◆ **Provided passage**
--*--

In 1985 Ronald Cotton was imprisoned for the rape of Jennifer Thompson. She had identified him from pictures and a line-up as the assailant. Circumstantial evidence stacked up against Cotton making it quite clear that Cotton was guilty. He was imprisoned with no flaw in the judicial system to speak of, except one…he was innocent. After 10 years of imprisonment, biochemical technology allowed the comparison of Cotton’s DNA to that of the rapist’s semen, proving his innocence beyond a shadow of a doubt. The same evidence was then used to rightfully convict Robert Poole, a convict who had mentioned the rape to fellow inmates.
Since the early 1980’s DNA "fingerprints" have been used to convict or release possible suspects involved in many crimes. The use of these fingerprints by the FBI’s Forensic Science Systems Unit to form the national DNA registry 
called, Combined DNA Index System (CODIS), is perhaps one of the greatest assets to criminal investigators to date. It is the goal of the FBI to have the Index operating much like the Automated Fingerprint Index System (AFIS). The Standardization Project has insured that all of the genetic information collected across the United States is in a comparable format. All states have authorized the submission of DNA from violent criminals and sexual offenders to CODIS. Almost any type of biological evidence found at a crime scene may be compared to a suspect, including: blood, semen, saliva, bone, tissue, teeth, and even hair follicles.
The methods for obtaining and comparing the genetic samples of evidence and suspects were originally developed to determine the compatibility of Human Leukocyte Antigens (HLA) in individuals for organ and bone marrow transplants. These antigens are highly specific to an individual and are used by the body’s immune system to determine self from non-self. If a transplant is made without first comparing the compatibility of these antigens, there is a very high likelihood that the donated tissue will be rejected and attacked by the recipient’s immune system. The high amount of specificity allows the regions of DNA encoding for the antigens to be extremely useful in identifying one out of several million people. The commonly used methods for isolating and comparing genetic sequences include polymerase chain reactions (PCR) and restriction fragment length polymorphisms (RFLP).

--*--

◆ **Exercise requirements**
**1)** Using the DNA fingerprinting article, please explain why the regions of DNA that encode Human Leukocyte Antigens are useful for identifying a person.
**2)** In the DNA fingerprinting article, which unit used DNA fingerprints to form the national DNA registry?

--*--

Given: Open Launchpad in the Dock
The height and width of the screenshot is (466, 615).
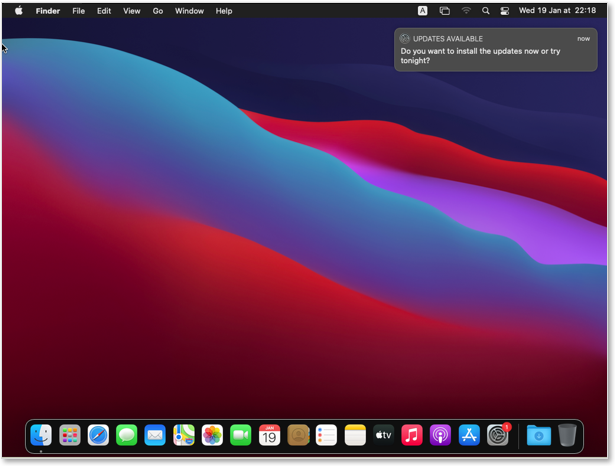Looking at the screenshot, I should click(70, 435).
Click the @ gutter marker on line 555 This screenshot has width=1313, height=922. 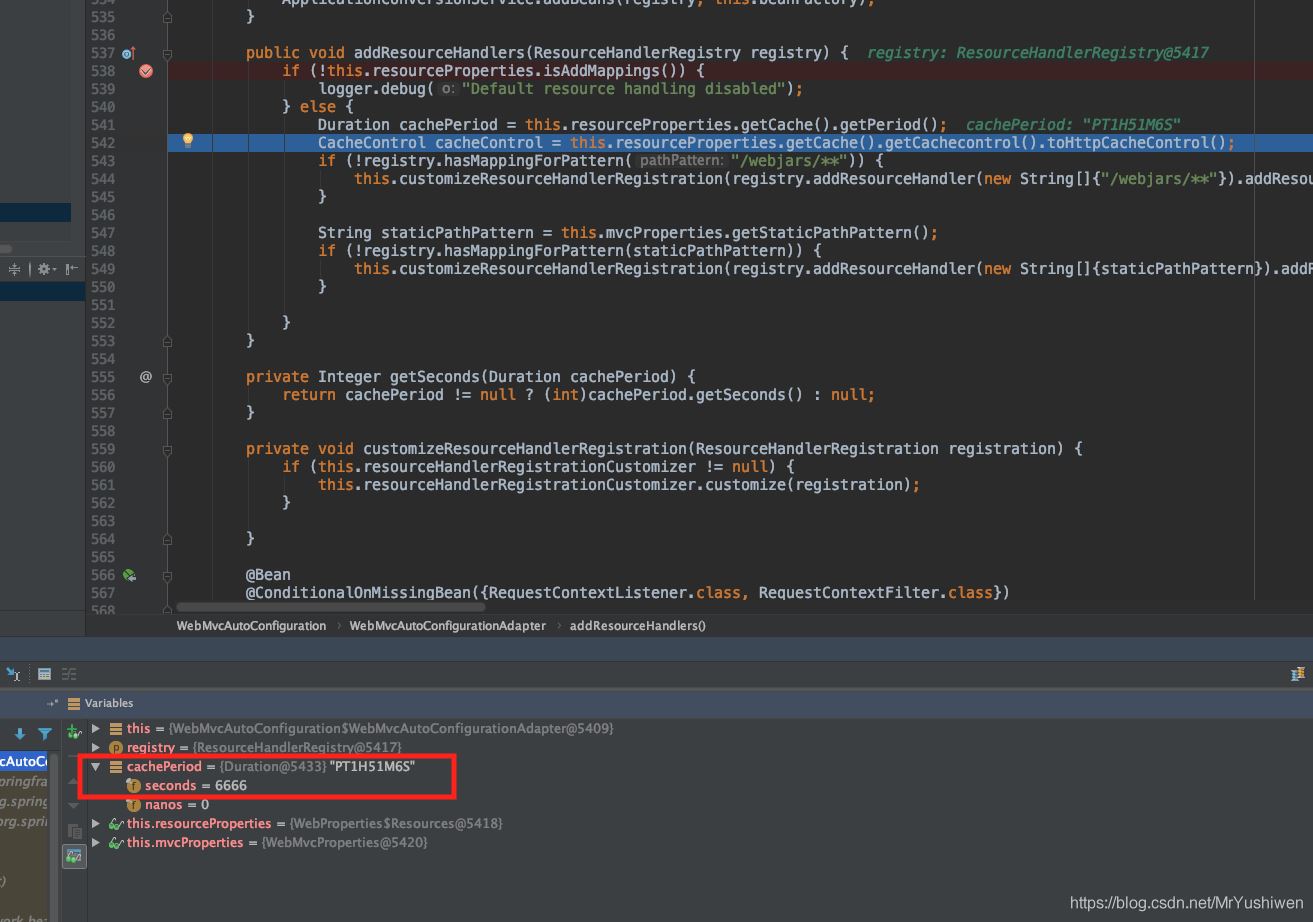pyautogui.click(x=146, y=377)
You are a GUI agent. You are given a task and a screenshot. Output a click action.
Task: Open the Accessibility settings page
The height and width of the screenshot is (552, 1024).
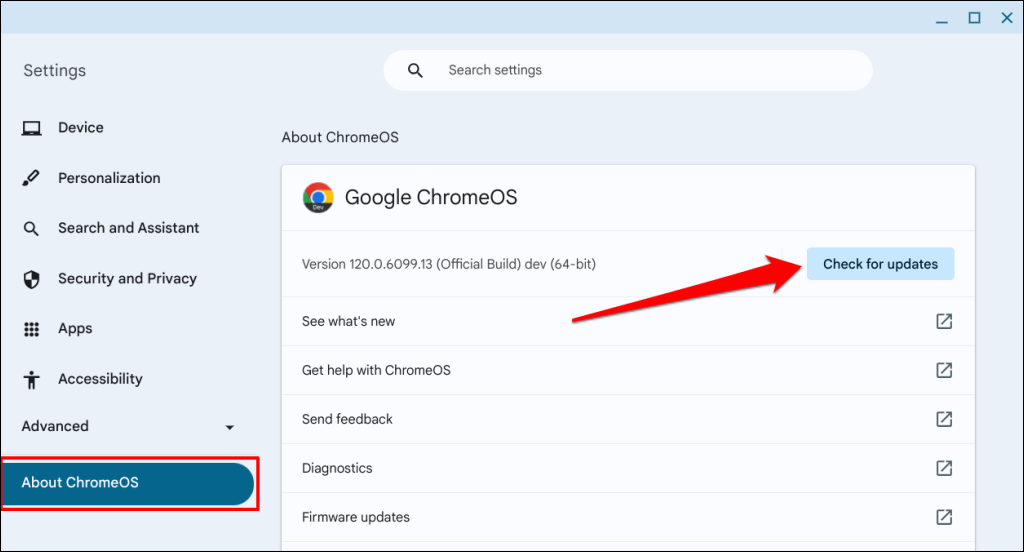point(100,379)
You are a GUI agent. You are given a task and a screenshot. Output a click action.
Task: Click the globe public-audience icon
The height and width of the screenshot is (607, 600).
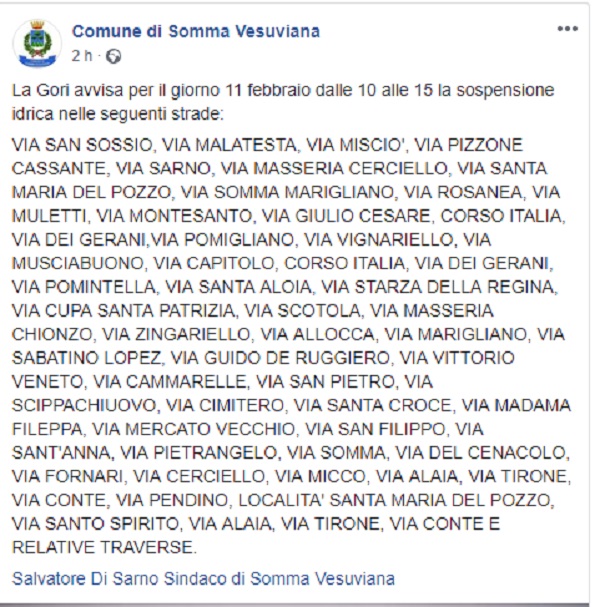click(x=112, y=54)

--*--

◆ **Task solutions**
**1)** Human Leukocyte Antigens are highly specific to each individual, and the immune system uses them to tell self from non-self. That high specificity makes the DNA regions encoding them extremely useful for identifying one person out of several million.

**2)** The FBI's Forensic Science Systems Unit.